Sur les autres enjeux, le texte se montre aussi insuffisant : alors que plus de 3 millions de personnes vivent dans un désert médical, le Gouvernement refuse d’envisager les premières mesures structurelles à même de desserrer la pénurie à court terme.
La quatrième année d’internat ne peut être au service de la régulation, elle ne peut se justifier que pour la professionnalisation.
D’autres pistes restent inexplorées. Les études de la direction de la recherche, des études, de l’évaluation et des statistiques (Drees) et de l’Organisation mondiale de la santé (OMS) montrent qu’il faut mettre l’accent sur la diversité sociale et géographique des étudiants en médecine, en favorisant l’inscription d’étudiants originaires de zones sous-denses, notamment rurales, et en déconcentrant l’enseignement.

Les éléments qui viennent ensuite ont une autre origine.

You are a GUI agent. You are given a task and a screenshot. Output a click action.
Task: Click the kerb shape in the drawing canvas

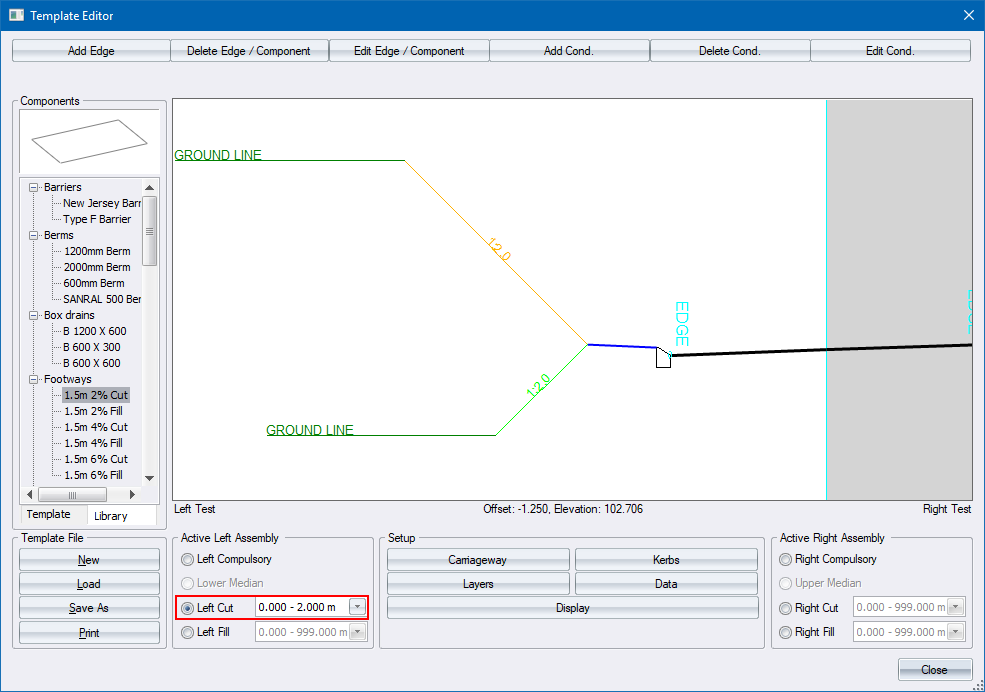point(663,357)
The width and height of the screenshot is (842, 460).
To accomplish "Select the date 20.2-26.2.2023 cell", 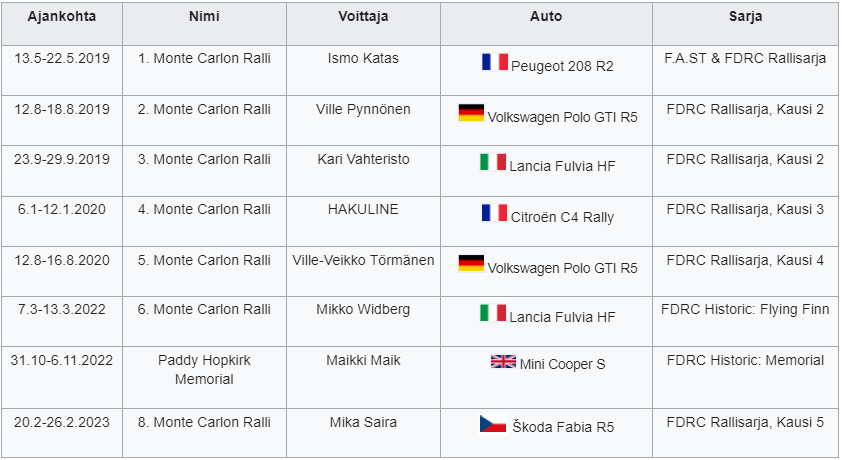I will tap(62, 422).
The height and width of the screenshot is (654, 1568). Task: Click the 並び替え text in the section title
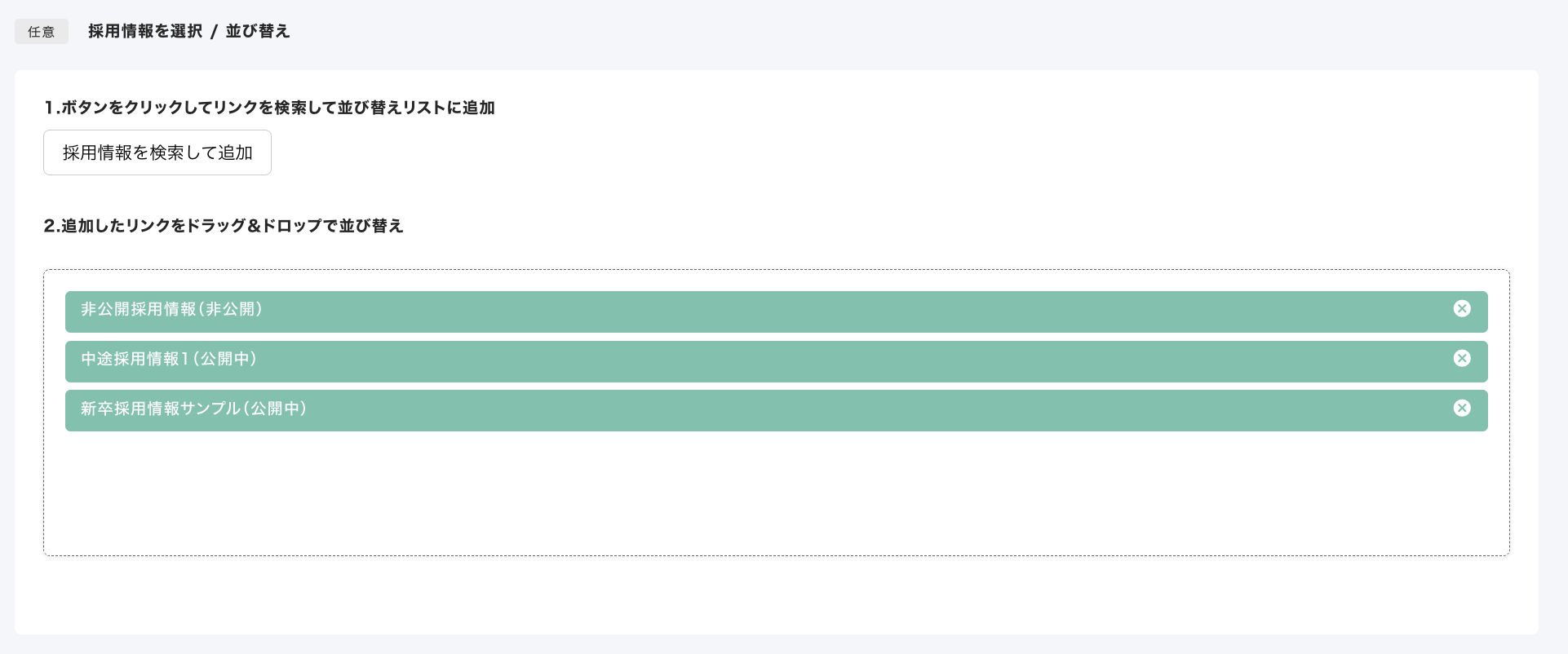(x=258, y=31)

C’est ce que nous avons proposé, en vain.
Si le Gouvernement régule enfin la télémédecine, il ne peut s’empêcher un nouvel effet de loupe sur les arrêts maladie.
Nous approuvons la suppression par le Sénat du transfert de charges de la branche maladie vers la branche famille. D’autant que nous avons souligné le caractère restrictif des mesures présentées en faveur de la famille, limitées aux familles monoparentales. De fait, le texte oublie certains foyers modestes. Rappelons que la pauvreté touche un enfant sur cinq.
Il faut affecter une partie des excédents pour rouvrir les embauches nécessaires à la Cnaf, revaloriser le congé parental pour en faire non plus une trappe aux femmes pauvres, mais un choix partagé par les deux parents.
Pour le moment, quatre enfants sur dix ne bénéficient pas d’un mode d’accueil. Si nous pouvons saluer la prolongation jusqu’à 12 ans du complément de libre choix du mode de garde (CMG), ainsi que les dispositions pour prévenir la récidive des impayés des assistantes maternelles, il reste que nous manquons ici l’occasion de relancer une politique au profit des familles et des femmes.
Car, à la source des inégalités entre les femmes et les hommes, on trouve souvent des carrières interrompues, des temps partiels subis pour s’occuper d’enfants à qui aucun autre mode de garde n’est offert.
Je conclurai en soulignant que ce PLFSS pour 2023 sonne de nouveau comme un rendez-vous manqué. Ce manque de vision stratégique, au moment où l’hôpital public traverse crise sur crise et alors que la lutte contre la pauvreté marque le pas, explique le vote contre du groupe Écologiste – Solidarité et Territoires.